[EXERCISE 1]: In the dashboard walkthrough, list every tab named in the per-tab walkthrough table.
[EXERCISE 2]: Shorten the paragraph of the dashboard walkthrough that starts "This scenario currently runs only against the docker-compose demo" while keeping its main facts.
[EXERCISE 3]: Write the next part of the dashboard walkthrough, starting right after the last table entry, the Traces tab.

[TEXT PASSAGE]:
AI dashboard shows a cost spike (SPANS OVER TIME chart peaks). The Sessions view ranks the heavy spender at the top by cost.
Click the 👤 user-id chip on the heavy spender's row → user detail page.
User detail page shows the user's Identity card + a Connected rail with "Latest session", "Recent traces", "Recent AI calls". The rail surfaces the count-collapsed link for a session with N traces / M AI calls.
Click "Latest session" → Replay tab scoped to that session, showing the session's interactions linked to their traces.
Click an interaction → trace waterfall for the trace that click caused. Connected rail's "Click that caused this trace" closes the loop back to the originating click.

The seed (pnpm seed) plants a "Heavy Spender (seed)" user with 8–9 high-cost claude-3-5-haiku calls so this walkthrough is reproducible without writing real AI traffic.

Scenario C — futex contention via off-CPU flame graph

Validates the kernel-level layer:

Trace shows an unexplained pause inside a span (no child spans, on-CPU profile shows little activity).
Rail's "Down → 🔥 off-CPU profile" leads to an icicle flame graph that surfaces futex_wait_queue ↑ pthread_mutex_lock ↑ inventory_pool::checkout taking 84% of off-CPU time.
Root cause: a single pool-wide mutex serializing every checkout.

This scenario currently runs only against the docker-compose demo with Beyla feeding pprof. The dashboard code paths are live; the synthetic seed doesn't generate pprof blobs.

Per-tab walkthrough

Tab	What's there	Key rail pivots
Health	Tier-0 analysis tiles (error top offenders, latency outliers, log anomaly summary) with optional LLM narrative	Click a tile → Investigations page with the analysis detail
Timeline	Per-session lane of usage / span / log events, grouped by `interaction_id`	Click an event → trace or replay
Service Map	Service-to-service edges with SDK / eBPF source filter	Click an edge → traces between those services
Logs	Histogram + by-service / by-severity breakdown, filterable	Click a log → log detail with rail surfacing parent trace
Investigations	List of analyses + per-analysis detail page with narrative + evidence + connected rail	Rail's "Cited traces" → trace detail
Traces	Trace list with inline waterfall expansion, self-time visualization, ⚠ + 🔥 badges, span detail drawer	Click a span row → rail with "Click that caused this trace"

[RECORDS SUPPLIED]:
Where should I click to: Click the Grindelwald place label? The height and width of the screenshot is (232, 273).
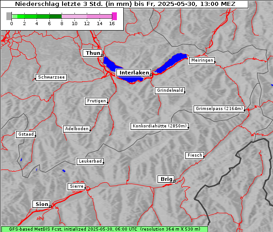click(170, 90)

--

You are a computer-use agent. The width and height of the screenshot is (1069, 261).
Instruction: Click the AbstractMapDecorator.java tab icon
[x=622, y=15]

[RESPONSE 1]: Health, Timeline, Service Map, Logs, Investigations, Traces

[RESPONSE 2]: Scenario C works only with the docker-compose demo, where Beyla feeds pprof. The dashboard code paths are live, but the synthetic seed makes no pprof blobs.

[RESPONSE 3]:
Issues	Trace-level issue grouping by error fingerprint	Click an issue → trace
AI Calls	Two views — Spans (typed LLM/TOOL/RETRIEVER spans) and Sessions (multi-turn conversation rendering with cost + tokens). User chips are clickable.	Click `👤 user-id` → user detail page
Replays	Session list + rrweb player + per-session interactions panel	Click an interaction → trace it caused
Alerts	Alert rules + recent firings + bound analyses	Click an alert → bound Analysis → exemplar traces
Usage	Page views, interactions, top paths, by-country breakdown	Click a session row → timeline
Resources	Cloudflare worker resource panels + (when populated) Linux host metrics	Click a host → host detail
Projects	Multi-project routing (ingest keys, dashboard auth)	n/a

When you should expect informative absence

The rail is honest about what's missing. You'll see explicit "—" messages when:

No interaction_id on a span — the trace wasn't caused by a browser click (cron, queue consumer, retry). The "Originating click" section explains this.
No pprof profile — the producing service hasn't wired startProfiler() or an eBPF agent. The Down section explains how to populate.
No rrweb replay — the session had no real browser to capture chunks. The Replay tab tells you to visit /playground and click "Start replay" to capture one.
Alert/analysis topic links — alerts and analyses don't carry identity columns; they relate by topic, not identity. The rail's Related section explains this is by design.

These are part of the design — empty data should always be explained, never silent.

Production deployment caveats

The migration runner has a --remote mode; first-run on a partially-migrated production DB needs manual backfill (see Installation).
The every-minute analyses cron uses a 90s claim/lease to prevent overlap on long-running LLM narrative passes (RFC 0002 Stage 4 follow-up).
The pprof receiver returns 422 on decode failure (corrupted blobs surface to the agent instead of landing silently in R2).
The connected-routes endpoint returns 400 on unknown entity kinds (catches client-side URL building bugs).